◆ Available data:

============================================================

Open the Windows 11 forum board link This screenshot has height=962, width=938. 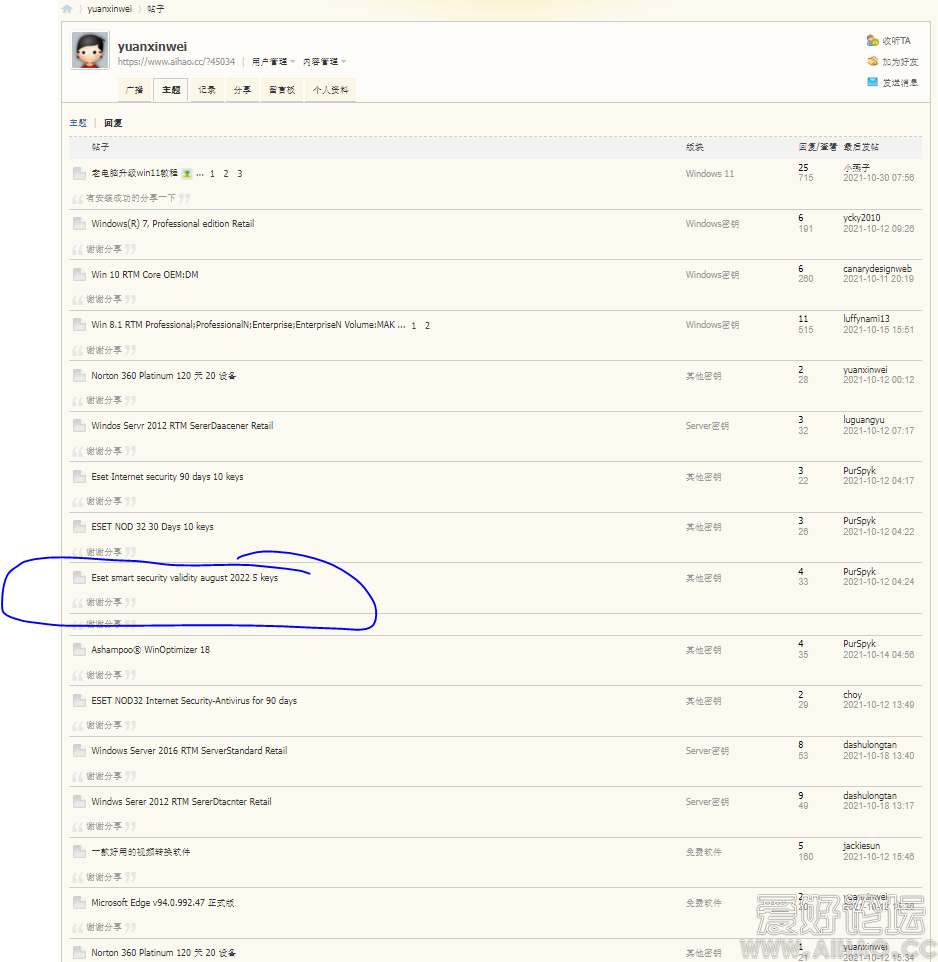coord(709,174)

============================================================

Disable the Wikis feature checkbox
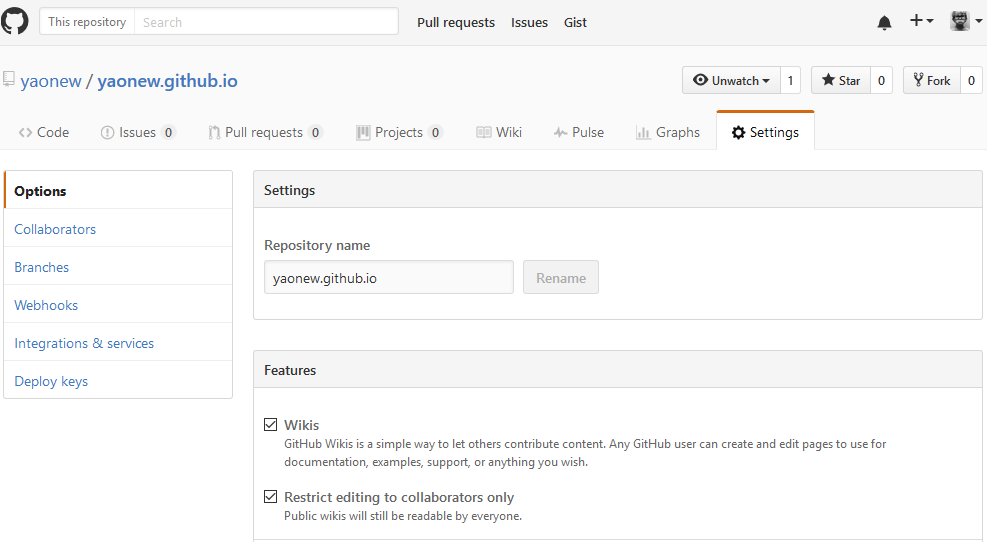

============================================================

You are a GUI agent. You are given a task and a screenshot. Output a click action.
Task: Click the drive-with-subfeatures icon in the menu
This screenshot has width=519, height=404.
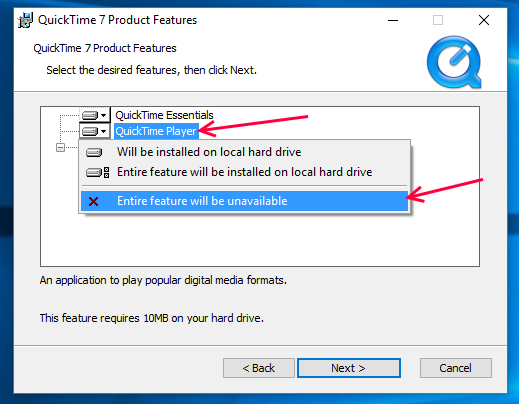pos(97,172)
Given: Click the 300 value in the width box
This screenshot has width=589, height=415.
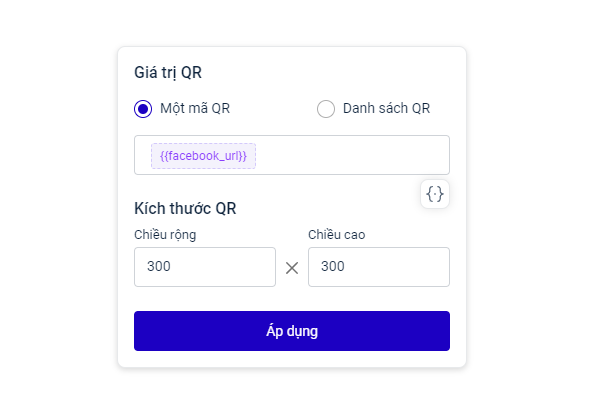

============================================================

In the records above, everything from the line with "You are a GUI" down to the line with "This screenshot has width=589, height=415." is to be set down exactly, both ends included, with no pictures and no other lines.

◆ Written reply:
You are a GUI agent. You are given a task and a screenshot. Output a click action.
Task: Click the drive-with-subfeatures icon in the menu
This screenshot has width=519, height=404.
pos(97,172)
Given: Click the 300 value in the width box
This screenshot has width=589, height=415.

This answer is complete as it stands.